Electronic – How to think while working with VHDL or Verilog


All of my experience belong to general purpose programming languages e.g; c/c++ etc where each instructions are executed one after the other but it seems in VHDL/Verilog, all the instructions are executed at once (parallel processes)

Just wondering if there is any resource out there for programmer of general languages to understand how VHDL work?

Reference: http://en.wikibooks.org/wiki/Programmable_Logic/Parallel_Execution

Best Answer

With HDL languages, you have to understand you are describing hardware, not software. I think this is fundamental to "getting the hang of it". The order of the code in your module doesn't matter, it all happens at once.
It's not so bad once you get going - after you have designed a few simple modules (e.g. counter, adder, mux, etc) your mind should adapt naturally to the process.

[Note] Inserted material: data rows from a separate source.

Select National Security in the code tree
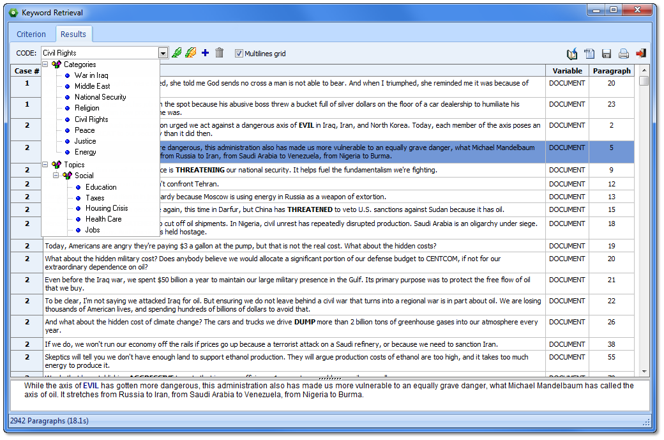 (x=100, y=97)
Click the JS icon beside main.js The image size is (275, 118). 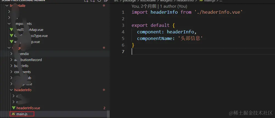[x=13, y=114]
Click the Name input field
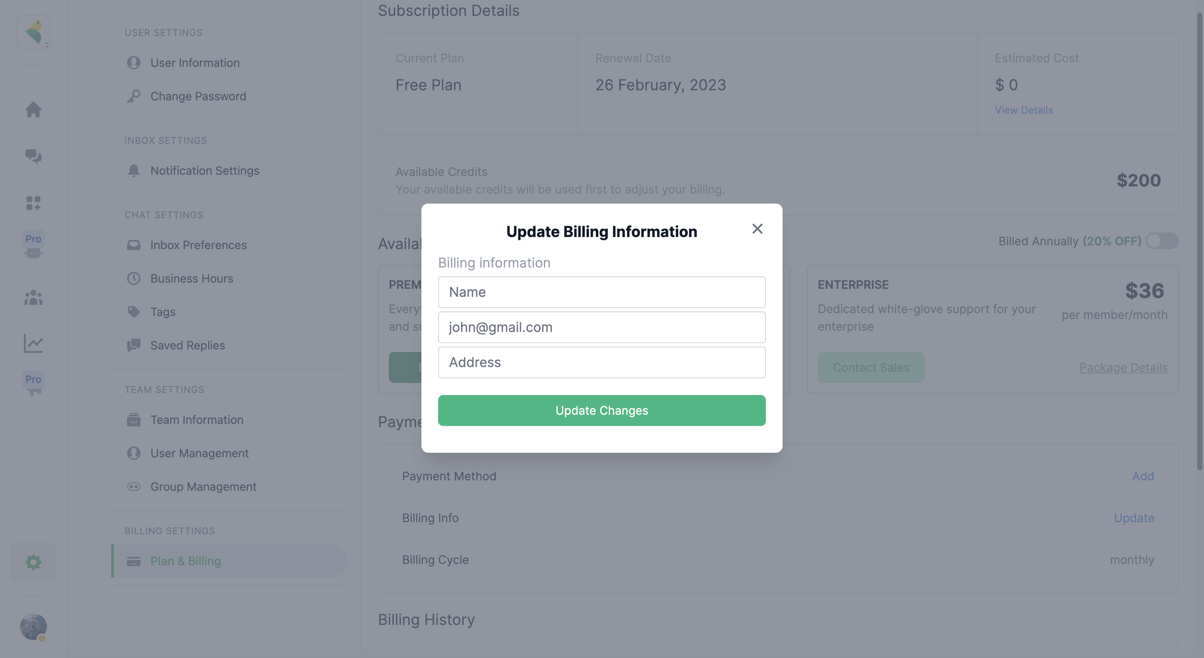 602,292
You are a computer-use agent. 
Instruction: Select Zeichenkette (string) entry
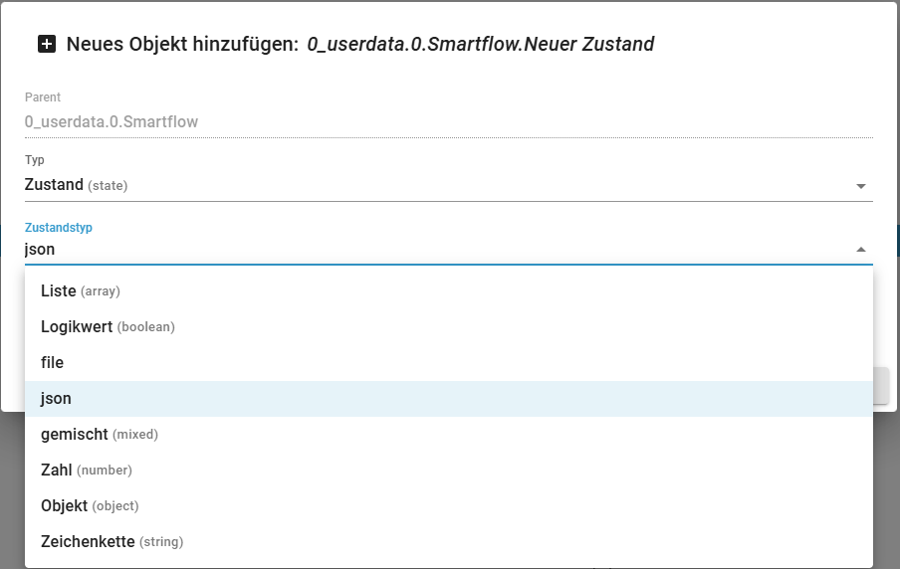[112, 541]
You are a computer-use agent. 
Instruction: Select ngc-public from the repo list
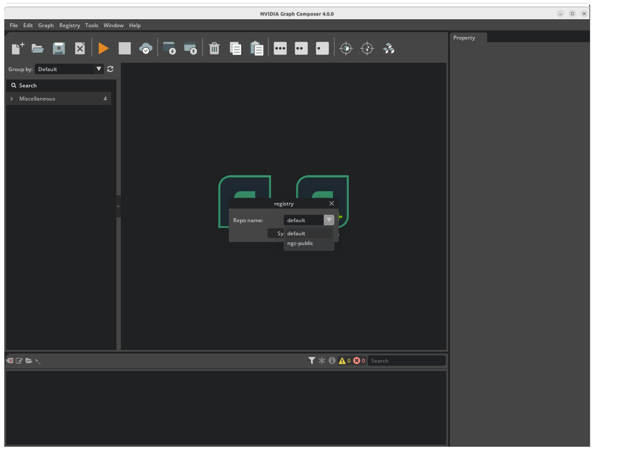click(300, 243)
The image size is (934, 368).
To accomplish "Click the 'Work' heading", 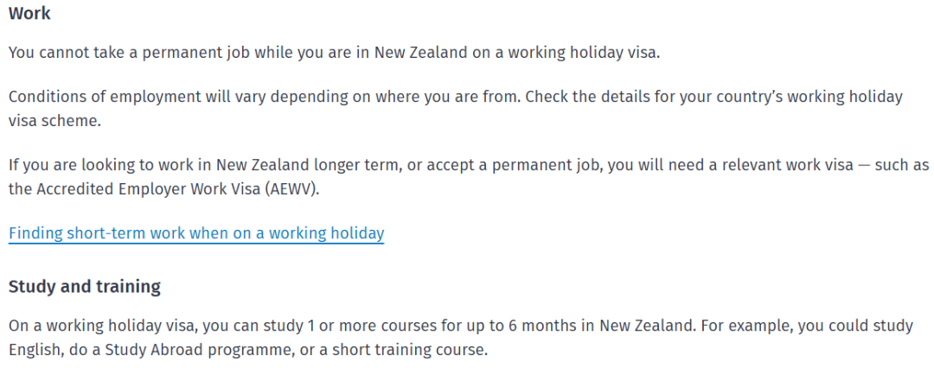I will pos(29,14).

The best book I have read to get going with HDL is Pong Chu's "FPGA protoyping by Verilog examples" (I use Verilog, but there is also a VHDL version of this book) It mostly focuses on the synthesisable stuff, which is what you want to know for FPGAs, aside from e.g. testbench code which has a chapter devoted to it also. (I'm assuming that you are interested in using HDL for FPGAs/CPLDs)

Aside from that, a couple of good 'net resources I have bookmarked over time are:


Edaboard PLD forum

ASIC World

With the above links (particularly the first) and the book, you should be "up to speed" in a short time.